Readers of this blog know that there have been several postings on John Buchan in the past, he being something of a favourite for many reasons. As part of my post-hospital convalescence I picked up one of the Buchan thrillers I had not read before, The House of the Four Winds, and read it in short order. It is probably the weakest of the three Dickson McCunn tales and is one of Buchan’s weaker thrillers, taking place not in Britain but in the invented Central European country, Evallonia, which resembles Austria in many ways but is not. A continuation of the tale in Castle Gay, it is a wonderful hokum that involves a nasty republican government backed by sinister Marxists, about to be toppled, a self-organizing young civilian army, Juventus, modelled to some extent on Mussolini’s fascisti, a complicated way of ensuring that Prince John becomes king and, above all, a circus run by a cousin of Allison Westwater’s and Janet Roylance’s with a thoroughly likeable and useful elephant by the name of Aurunculeia. We also meet many of the Buchan heroes: Dickson himself, two of the erstwhile Gorbals Die-Hards, Jaikie Galt and Dougal Crombie, Allison who ends the novel as Jaikie’s fiancĂ©e and the Roylances.

It is a little odd that Buchan did not write any more Dickson McCunn mysteries as he was obviously fond of the characters and the ending of The House of the Four Winds requires some kind of continuation. Though most of our heroes leave Evallonia, Jaikie remains, the trusted confidant of the about to be crowned King John and an officer in Juventus. Surely, there must have been some plan to get him back to Britain, to Allison who is unlikely to be happy away from Scotland and into that great career that everybody is predicting though nobody really knows what it will be. As we never hear of him later on as a rising politician, we must assume that he did not enter British politics. Was he snapped up by Sir Walter Bullivant’s successor for the secret service? Did he become another Sandy Arbuthnot with a very different sphere of interests and talents? We never find out. (At least, not as far as I know.) Of the series characters only Archie Roylance turns up in subsequent novels either in person (Island of Sheep) or as a mentioned name (Sick Heart River). We must assume that his marriage to Janet continues to be happy.

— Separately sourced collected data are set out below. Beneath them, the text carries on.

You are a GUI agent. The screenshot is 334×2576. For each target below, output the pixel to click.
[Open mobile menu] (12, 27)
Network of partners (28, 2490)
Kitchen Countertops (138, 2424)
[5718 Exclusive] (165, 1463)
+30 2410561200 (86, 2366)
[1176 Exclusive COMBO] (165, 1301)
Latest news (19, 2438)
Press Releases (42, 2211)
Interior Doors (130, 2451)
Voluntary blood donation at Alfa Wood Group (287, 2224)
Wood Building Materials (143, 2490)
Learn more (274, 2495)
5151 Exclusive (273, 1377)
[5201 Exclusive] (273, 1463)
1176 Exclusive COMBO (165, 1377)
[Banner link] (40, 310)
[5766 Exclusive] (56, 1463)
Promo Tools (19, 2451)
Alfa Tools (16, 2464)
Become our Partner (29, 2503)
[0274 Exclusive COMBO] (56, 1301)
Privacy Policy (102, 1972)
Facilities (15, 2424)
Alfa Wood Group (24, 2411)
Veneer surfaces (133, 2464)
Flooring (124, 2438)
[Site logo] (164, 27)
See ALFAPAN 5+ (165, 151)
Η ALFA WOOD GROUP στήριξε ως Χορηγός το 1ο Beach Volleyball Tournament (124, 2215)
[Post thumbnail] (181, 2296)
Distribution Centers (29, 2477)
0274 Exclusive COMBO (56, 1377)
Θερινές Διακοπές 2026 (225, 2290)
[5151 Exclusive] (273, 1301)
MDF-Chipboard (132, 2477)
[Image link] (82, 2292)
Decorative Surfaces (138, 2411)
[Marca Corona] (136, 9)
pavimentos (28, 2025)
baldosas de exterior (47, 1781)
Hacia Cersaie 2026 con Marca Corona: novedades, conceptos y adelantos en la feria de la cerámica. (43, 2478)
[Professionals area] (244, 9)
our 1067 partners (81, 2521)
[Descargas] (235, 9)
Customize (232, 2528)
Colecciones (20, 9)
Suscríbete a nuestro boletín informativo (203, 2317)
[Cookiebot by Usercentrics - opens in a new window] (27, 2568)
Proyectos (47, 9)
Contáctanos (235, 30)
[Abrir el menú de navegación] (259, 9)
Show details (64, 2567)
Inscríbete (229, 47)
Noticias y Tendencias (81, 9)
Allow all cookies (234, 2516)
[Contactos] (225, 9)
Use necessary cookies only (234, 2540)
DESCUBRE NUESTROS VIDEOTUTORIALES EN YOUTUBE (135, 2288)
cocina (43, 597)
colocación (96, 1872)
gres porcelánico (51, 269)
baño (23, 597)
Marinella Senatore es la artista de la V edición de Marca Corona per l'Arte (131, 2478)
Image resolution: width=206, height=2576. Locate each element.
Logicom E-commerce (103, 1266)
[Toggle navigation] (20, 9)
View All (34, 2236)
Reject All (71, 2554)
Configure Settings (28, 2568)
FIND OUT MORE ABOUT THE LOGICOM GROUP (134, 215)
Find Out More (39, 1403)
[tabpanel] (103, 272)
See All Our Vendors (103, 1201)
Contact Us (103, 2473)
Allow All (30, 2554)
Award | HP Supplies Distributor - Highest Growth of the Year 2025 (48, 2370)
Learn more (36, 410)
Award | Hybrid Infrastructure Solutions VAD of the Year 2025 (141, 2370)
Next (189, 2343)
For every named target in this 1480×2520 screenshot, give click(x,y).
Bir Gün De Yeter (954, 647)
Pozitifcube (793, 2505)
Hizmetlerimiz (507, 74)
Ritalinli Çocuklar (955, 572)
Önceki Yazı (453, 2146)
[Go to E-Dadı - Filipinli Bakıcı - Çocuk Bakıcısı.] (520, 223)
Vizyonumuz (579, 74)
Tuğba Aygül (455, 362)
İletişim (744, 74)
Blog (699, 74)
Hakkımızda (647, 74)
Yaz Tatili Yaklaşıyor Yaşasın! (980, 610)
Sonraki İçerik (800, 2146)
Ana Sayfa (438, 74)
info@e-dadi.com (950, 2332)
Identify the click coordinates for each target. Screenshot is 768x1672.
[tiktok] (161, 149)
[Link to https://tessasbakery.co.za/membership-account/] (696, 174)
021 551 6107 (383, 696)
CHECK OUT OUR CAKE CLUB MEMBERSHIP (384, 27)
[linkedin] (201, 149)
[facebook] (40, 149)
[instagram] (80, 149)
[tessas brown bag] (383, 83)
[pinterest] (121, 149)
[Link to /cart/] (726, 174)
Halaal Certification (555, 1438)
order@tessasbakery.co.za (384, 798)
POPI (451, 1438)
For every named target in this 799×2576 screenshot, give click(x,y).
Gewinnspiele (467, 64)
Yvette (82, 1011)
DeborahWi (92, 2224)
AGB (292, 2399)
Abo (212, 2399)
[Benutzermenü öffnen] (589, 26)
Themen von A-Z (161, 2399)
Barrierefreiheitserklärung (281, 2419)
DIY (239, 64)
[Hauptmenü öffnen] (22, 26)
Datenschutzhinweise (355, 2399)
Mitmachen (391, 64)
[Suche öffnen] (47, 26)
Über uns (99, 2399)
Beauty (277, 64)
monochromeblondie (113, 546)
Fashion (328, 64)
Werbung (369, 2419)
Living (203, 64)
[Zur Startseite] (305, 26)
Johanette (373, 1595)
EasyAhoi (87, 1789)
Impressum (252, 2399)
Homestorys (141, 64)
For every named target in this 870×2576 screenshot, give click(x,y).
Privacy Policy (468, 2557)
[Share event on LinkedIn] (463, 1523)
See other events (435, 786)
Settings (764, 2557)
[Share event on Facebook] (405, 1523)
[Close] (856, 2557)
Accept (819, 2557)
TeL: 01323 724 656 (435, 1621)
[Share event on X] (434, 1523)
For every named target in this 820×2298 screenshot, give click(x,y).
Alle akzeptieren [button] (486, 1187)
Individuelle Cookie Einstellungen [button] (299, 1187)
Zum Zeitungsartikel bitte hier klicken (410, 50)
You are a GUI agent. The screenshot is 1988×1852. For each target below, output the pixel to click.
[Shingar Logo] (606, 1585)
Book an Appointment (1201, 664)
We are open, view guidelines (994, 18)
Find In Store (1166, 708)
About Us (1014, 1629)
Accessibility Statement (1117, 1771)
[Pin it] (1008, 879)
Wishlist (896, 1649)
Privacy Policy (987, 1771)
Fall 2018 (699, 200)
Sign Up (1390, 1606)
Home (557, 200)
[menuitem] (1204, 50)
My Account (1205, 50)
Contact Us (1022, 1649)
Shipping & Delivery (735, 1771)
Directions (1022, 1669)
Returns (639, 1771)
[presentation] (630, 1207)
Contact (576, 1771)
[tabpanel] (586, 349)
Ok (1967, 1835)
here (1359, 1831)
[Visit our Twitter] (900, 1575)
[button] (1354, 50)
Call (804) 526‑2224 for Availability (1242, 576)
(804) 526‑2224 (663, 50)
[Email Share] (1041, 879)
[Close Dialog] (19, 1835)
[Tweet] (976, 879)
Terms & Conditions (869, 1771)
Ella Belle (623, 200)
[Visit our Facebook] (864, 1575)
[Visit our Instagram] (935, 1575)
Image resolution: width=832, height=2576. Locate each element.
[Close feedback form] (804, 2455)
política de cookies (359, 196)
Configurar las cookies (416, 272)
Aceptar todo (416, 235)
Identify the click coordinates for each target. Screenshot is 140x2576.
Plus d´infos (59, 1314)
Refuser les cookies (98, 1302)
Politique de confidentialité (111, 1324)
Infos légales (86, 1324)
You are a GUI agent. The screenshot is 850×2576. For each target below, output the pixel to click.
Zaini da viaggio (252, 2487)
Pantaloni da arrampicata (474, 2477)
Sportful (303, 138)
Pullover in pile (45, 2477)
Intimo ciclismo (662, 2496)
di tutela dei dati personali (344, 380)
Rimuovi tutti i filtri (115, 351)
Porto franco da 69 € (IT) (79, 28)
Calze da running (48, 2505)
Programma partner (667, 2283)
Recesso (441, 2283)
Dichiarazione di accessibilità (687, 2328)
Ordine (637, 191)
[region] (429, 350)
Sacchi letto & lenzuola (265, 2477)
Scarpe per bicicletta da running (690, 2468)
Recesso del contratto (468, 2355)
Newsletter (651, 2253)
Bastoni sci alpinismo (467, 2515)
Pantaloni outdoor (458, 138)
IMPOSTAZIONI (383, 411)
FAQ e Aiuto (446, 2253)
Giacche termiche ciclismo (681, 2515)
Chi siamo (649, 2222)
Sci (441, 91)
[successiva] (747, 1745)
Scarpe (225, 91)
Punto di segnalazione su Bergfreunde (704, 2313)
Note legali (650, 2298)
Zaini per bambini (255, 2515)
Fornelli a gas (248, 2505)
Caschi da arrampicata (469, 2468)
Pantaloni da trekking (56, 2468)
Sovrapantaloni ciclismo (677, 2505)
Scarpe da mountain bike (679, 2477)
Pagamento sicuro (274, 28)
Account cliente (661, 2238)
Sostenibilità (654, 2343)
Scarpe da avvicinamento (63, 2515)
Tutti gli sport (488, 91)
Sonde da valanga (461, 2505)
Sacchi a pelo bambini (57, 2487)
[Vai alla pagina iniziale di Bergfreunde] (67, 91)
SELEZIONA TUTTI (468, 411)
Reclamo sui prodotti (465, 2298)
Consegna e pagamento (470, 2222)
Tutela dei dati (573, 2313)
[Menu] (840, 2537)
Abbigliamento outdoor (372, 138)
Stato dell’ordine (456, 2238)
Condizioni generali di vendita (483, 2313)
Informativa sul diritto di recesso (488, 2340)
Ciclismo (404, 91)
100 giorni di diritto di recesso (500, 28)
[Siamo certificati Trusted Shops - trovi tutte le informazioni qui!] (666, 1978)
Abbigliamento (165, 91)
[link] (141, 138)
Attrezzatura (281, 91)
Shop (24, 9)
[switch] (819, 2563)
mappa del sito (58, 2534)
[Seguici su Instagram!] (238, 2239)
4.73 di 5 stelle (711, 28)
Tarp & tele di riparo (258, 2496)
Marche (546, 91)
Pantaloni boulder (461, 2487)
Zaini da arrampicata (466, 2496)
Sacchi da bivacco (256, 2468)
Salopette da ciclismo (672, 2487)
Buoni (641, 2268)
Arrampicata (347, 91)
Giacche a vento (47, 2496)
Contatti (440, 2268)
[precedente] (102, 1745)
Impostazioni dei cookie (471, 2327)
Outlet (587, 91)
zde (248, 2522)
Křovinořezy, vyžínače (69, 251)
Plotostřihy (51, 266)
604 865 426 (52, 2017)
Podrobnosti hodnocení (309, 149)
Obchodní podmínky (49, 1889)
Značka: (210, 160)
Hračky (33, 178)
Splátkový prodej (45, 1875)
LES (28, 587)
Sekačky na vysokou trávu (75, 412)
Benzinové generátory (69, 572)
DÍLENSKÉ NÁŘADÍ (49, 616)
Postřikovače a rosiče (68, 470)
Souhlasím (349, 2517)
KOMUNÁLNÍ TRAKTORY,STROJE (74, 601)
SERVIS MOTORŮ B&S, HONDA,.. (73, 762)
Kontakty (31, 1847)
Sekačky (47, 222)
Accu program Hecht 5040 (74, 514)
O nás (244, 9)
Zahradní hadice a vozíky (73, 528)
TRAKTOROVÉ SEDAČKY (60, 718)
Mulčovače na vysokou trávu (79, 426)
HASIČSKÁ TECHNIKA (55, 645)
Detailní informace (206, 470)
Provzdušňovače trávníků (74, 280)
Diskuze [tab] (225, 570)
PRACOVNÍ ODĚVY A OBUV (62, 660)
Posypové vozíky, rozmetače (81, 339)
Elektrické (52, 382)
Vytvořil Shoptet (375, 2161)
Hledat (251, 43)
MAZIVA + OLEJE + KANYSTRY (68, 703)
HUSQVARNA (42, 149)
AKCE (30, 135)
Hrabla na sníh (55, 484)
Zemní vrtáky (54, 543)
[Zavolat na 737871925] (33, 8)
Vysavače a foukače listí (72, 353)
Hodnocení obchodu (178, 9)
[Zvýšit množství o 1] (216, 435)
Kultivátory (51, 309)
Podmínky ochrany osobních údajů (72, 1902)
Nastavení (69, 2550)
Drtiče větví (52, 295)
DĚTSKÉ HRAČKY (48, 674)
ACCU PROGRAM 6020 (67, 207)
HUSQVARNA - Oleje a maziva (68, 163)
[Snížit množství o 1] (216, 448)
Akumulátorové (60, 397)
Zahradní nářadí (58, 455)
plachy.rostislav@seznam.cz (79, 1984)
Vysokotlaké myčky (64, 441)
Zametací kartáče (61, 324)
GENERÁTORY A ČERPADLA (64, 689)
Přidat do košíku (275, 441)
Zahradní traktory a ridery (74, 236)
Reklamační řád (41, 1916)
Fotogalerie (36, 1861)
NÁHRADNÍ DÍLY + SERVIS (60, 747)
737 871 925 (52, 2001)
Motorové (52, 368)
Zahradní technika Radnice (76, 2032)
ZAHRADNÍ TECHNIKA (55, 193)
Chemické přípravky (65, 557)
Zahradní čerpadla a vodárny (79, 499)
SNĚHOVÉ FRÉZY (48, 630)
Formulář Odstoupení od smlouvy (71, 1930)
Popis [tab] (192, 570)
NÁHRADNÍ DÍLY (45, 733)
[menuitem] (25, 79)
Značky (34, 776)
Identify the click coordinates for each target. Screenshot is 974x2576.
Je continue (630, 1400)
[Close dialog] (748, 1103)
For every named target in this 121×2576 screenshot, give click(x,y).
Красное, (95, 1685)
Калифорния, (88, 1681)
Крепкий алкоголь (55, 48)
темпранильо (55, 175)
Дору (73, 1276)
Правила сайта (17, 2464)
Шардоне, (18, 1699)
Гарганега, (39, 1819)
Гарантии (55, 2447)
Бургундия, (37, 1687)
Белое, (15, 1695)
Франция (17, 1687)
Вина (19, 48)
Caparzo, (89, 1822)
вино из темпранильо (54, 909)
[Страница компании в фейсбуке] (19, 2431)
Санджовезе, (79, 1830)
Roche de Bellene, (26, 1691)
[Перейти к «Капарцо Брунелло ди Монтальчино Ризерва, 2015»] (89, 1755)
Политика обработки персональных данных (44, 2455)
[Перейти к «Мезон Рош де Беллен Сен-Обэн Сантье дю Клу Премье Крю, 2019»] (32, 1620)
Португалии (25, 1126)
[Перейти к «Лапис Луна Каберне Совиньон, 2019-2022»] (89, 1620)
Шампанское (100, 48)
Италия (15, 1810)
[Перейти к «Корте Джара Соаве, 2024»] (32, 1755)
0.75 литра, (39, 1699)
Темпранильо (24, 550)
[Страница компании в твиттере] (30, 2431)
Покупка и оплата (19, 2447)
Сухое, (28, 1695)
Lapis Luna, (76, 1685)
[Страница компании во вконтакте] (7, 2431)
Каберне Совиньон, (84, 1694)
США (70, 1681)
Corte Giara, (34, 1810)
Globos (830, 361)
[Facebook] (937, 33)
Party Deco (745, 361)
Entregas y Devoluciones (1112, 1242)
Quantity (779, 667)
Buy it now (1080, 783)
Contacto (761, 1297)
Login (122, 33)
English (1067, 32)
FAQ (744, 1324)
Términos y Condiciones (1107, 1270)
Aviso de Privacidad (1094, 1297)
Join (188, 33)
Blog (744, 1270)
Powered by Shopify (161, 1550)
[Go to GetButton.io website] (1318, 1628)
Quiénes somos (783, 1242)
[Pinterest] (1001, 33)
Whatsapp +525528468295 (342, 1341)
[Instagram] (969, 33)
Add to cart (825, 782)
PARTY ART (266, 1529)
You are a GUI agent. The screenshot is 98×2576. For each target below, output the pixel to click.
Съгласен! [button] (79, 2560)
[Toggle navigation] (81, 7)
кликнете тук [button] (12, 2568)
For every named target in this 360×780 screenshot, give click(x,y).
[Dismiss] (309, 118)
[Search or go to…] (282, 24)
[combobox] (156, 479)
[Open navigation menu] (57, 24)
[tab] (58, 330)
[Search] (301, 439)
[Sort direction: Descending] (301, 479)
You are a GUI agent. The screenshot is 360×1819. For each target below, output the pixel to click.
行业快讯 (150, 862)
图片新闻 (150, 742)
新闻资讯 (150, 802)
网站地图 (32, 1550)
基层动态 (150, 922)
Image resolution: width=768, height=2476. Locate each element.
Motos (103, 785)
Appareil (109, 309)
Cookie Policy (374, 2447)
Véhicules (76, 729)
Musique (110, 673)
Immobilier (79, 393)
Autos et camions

The book was published in 1935 by which time it was clear that Evallonia is unlikely to fare well in the near future. The Communist thug Mastrovin is particularly evil but Juventus has sinister overtones and there is something slightly frightening about them. In the immediate plot they side with the monarchists and help Prince John to the throne. Also several of their leaders seem to be either part-English or educated in England. In reality, as Buchan knew well, the likes of Juventus were not led by people with Cambridge education and were not particularly gentlemanly. Another reason for bringing Jaikie home, I should have thought. Perhaps, Buchan intended to do so but did not quite get round to it.


  1. dfordoom Says:
  2. Buchan is a firm favourite of mine! Not only a seriously underrated writer but an amazingly versatile one. Apart from his spy thrillers he wrote some fine weird tales and even some stuff that is almost science fiction (like The Gap in the Curtain).

    I do think his fall from favour is mostly a result of his politics being considered unacceptable in today's dismal world of political correctness.

  3. Helen Says:
  4. Richard Usborne dismissed him as well in "Clubland Heroes" and that was not because of political correctness but because Usborne preferred upper class thugs to middle class ambition. The play of "The Thirty-Nine Steps" does the book no favours. Buchan is underrated though this particular book is not all that good.